Information Retention: 43.22%


## Readability
Measure the average sentence length in the summary. Shorter sentences are often more readable.

In [4]:
def calculate_readability(summary):
    return flesch_reading_ease(summary)

readability_score = calculate_readability(summarized_doc_text)
print(f"Readability Score: {readability_score:.2f}")


Readability Score: 63.49


## Clarity and Conciseness
Ensure that the language used in the summary is clear and concise, avoiding jargon or overly complex terms.


In [5]:
def calculate_clarity_and_conciseness(text):
    readability_score = flesch_reading_ease(text)
    return readability_score

# Example usage:
text = "This is an example sentence for measuring clarity and conciseness."
clarity_score = calculate_clarity_and_conciseness(text)
print(f"Clarity and Conciseness Score: {clarity_score:.2f}")
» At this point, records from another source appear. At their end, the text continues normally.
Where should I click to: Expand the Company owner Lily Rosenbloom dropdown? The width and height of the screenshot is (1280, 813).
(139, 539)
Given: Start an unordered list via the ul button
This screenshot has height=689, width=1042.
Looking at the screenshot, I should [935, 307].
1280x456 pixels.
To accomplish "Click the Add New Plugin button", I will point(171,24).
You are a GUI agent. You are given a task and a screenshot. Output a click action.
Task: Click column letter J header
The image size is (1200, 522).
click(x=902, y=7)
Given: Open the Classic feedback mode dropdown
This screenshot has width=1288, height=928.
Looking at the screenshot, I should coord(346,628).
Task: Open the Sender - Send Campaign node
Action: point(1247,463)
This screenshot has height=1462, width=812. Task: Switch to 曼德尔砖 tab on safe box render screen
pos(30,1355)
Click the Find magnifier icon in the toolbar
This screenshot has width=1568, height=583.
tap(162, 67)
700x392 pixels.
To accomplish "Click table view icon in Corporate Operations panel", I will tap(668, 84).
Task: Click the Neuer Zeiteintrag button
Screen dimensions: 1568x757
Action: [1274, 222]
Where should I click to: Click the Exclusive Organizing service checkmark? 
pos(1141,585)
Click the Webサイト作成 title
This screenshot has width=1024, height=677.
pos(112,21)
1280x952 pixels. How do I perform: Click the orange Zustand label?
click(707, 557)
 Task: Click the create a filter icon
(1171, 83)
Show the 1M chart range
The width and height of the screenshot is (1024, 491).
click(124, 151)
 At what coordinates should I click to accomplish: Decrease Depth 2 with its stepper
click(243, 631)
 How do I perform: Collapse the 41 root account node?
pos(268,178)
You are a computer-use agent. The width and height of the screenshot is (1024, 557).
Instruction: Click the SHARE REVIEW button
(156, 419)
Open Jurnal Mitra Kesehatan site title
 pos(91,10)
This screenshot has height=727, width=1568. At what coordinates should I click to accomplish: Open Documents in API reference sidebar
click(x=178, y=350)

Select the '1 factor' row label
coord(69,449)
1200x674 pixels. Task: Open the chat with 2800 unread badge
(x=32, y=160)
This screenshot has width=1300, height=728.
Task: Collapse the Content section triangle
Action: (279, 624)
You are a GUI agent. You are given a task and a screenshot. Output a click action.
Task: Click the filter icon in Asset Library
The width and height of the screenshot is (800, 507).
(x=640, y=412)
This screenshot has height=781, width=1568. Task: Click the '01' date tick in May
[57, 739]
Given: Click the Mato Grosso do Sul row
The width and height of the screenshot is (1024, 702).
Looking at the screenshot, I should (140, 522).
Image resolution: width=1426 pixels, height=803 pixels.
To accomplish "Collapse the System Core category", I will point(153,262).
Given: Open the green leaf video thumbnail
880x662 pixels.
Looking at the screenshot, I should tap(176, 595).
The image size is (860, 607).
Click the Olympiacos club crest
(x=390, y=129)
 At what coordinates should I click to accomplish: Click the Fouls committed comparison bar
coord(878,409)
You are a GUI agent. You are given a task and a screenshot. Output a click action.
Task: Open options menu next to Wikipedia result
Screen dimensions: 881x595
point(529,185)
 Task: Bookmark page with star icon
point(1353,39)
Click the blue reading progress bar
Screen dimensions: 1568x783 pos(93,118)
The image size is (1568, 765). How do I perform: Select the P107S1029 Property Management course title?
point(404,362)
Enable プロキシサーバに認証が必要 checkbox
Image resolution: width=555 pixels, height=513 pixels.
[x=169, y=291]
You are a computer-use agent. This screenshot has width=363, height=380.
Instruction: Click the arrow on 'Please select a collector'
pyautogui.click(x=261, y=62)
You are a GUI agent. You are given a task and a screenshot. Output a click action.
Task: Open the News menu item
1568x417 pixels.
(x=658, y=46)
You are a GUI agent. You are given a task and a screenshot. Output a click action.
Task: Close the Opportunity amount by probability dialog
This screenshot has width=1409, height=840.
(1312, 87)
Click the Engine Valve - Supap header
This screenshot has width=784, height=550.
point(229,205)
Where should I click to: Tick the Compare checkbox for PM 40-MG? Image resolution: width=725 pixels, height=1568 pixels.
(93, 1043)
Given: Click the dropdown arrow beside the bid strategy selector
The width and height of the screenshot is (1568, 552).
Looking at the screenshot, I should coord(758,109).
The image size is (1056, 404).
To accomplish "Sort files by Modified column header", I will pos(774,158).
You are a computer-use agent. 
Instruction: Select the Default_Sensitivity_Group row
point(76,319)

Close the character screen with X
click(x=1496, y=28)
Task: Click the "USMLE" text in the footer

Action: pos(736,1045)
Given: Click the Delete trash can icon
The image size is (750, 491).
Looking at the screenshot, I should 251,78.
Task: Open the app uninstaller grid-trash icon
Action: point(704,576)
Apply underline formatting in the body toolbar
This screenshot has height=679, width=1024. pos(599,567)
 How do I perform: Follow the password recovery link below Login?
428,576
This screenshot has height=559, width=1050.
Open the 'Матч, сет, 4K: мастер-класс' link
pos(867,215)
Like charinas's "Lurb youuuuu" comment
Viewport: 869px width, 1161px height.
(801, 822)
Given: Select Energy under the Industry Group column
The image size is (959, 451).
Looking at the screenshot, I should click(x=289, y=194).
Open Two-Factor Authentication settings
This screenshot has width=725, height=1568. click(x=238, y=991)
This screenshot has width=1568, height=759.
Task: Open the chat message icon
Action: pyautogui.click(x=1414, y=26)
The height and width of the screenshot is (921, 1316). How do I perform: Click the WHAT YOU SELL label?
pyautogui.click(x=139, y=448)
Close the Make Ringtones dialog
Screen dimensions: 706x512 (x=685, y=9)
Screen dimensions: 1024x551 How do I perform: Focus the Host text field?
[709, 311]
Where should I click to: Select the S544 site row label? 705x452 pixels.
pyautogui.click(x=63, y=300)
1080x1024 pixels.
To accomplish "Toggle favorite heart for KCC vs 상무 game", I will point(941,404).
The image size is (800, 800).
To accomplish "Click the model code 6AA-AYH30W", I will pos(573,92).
Clarity and Conciseness Score: 35.95


## Relevance
Assess whether the summary aligns with its intended purpose. For example, if the summary is meant to provide an overview, it should focus on key points.

In [6]:
def calculate_relevance(original_text, summary):
    vectorizer = CountVectorizer().fit_transform([original_text, summary])
    vectors = vectorizer.toarray()
    relevance_score = cosine_similarity([vectors[0]], [vectors[1]])[0][0]
    return relevance_score

relevance_score = calculate_relevance(full_doc_text, summarized_doc_text)
print(f"Relevance Score: {relevance_score:.2f}")

Relevance Score: 0.96


## Engagement
If applicable, track user engagement with the summary, such as click-through rates or time spent reading. Higher engagement may indicate better quality.

In [7]:
def calculate_engagement(text):
    sentiment_score = TextBlob(text).sentiment.polarity
    return sentiment_score

engagement_score = calculate_engagement(summarized_doc_text)
print(f"Engagement Score: {engagement_score:.2f}")


Engagement Score: 0.17


## Coherence
Evaluate the use of transition words and phrases to ensure that the summary flows smoothly between sentences and paragraphs.

In [8]:
def calculate_coherence_score(summarized_text, num_topics=2):
    # Tokenize the summarized text into a list of sentences
    sentences = [sentence.strip() for sentence in summarized_text.split('.') if sentence]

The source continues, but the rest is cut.